Naturally, pepper seedlings have thicker leaves. But it has been shown that it is possible to

reduce leaf thickness and increase the proportion of leaf area to total plant mass by reducing

light incidence (Nilwick, 1981). These changes occur at the expense of the plant growth rate

and thus may be counter productive. Nevertheless, use of light shade (25-50%) during

seedling growth has been advocated to increase yield of pepper in a tropical environment by

maximizing leaf area production (Schoch, 1972). The author reported production of pepper

will increase with increasing irradiance, only as long as temperatures remain in the optimal

range, and plants have access to sufficient water.

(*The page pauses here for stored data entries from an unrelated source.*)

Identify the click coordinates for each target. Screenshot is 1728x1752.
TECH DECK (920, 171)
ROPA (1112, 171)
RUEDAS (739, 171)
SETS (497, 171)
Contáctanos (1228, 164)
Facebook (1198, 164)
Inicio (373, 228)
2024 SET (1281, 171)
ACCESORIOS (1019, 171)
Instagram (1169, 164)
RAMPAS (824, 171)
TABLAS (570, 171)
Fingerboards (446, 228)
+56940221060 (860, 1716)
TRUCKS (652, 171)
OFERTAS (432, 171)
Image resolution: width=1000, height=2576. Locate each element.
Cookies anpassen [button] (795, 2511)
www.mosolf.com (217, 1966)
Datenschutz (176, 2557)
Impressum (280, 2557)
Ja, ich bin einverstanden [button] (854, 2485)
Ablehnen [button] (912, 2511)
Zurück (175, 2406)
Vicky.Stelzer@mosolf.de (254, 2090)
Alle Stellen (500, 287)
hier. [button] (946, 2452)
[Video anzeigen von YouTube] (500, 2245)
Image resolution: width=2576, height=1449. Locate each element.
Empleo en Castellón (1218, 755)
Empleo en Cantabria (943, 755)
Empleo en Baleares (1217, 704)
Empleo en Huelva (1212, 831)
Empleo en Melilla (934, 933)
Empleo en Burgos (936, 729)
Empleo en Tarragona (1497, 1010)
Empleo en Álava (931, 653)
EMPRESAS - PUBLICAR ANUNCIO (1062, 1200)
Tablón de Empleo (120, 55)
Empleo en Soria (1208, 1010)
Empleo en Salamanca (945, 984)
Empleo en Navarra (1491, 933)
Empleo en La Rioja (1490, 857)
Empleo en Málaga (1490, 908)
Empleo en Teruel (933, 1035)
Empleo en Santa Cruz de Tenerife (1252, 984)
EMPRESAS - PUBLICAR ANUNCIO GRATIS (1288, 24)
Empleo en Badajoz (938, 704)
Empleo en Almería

Estimation of canopy photosynthesis over the whole growing period is suggested for a better

understanding of canopy response to environmental conditions and agronomic practices

(Pattey et al.,1991). Canopy architecture is a function of internal and external factors of the

plant and differences in canopy form may affect not only the amount of photosynthetically

active radiation intercepted by leaves, but also the efficiency of conversion of incident solar

radiation (Alvino et al.,1994).

Extremely reduced incident light during high light periods with shade can significantly

increase reproductive structures abscission pepper. Application of 80% shade to which crop

stayed for 10 days in the field has been reported to increase abscission from 23% in unshaded

to 60% in shaded (Wein, 1997).

Pepper fruits exposed to high intensity of sunlight after they have reached the mature green

stage of growth are susceptible to tissue damage and bleaching. The injury is caused by a

combination of heat and light. When tissue temperature rose to 50C, only a 10 minutes

exposure to intense light was sufficient to cause the damage, but similar level required at least

12 hr exposure at 38-40C.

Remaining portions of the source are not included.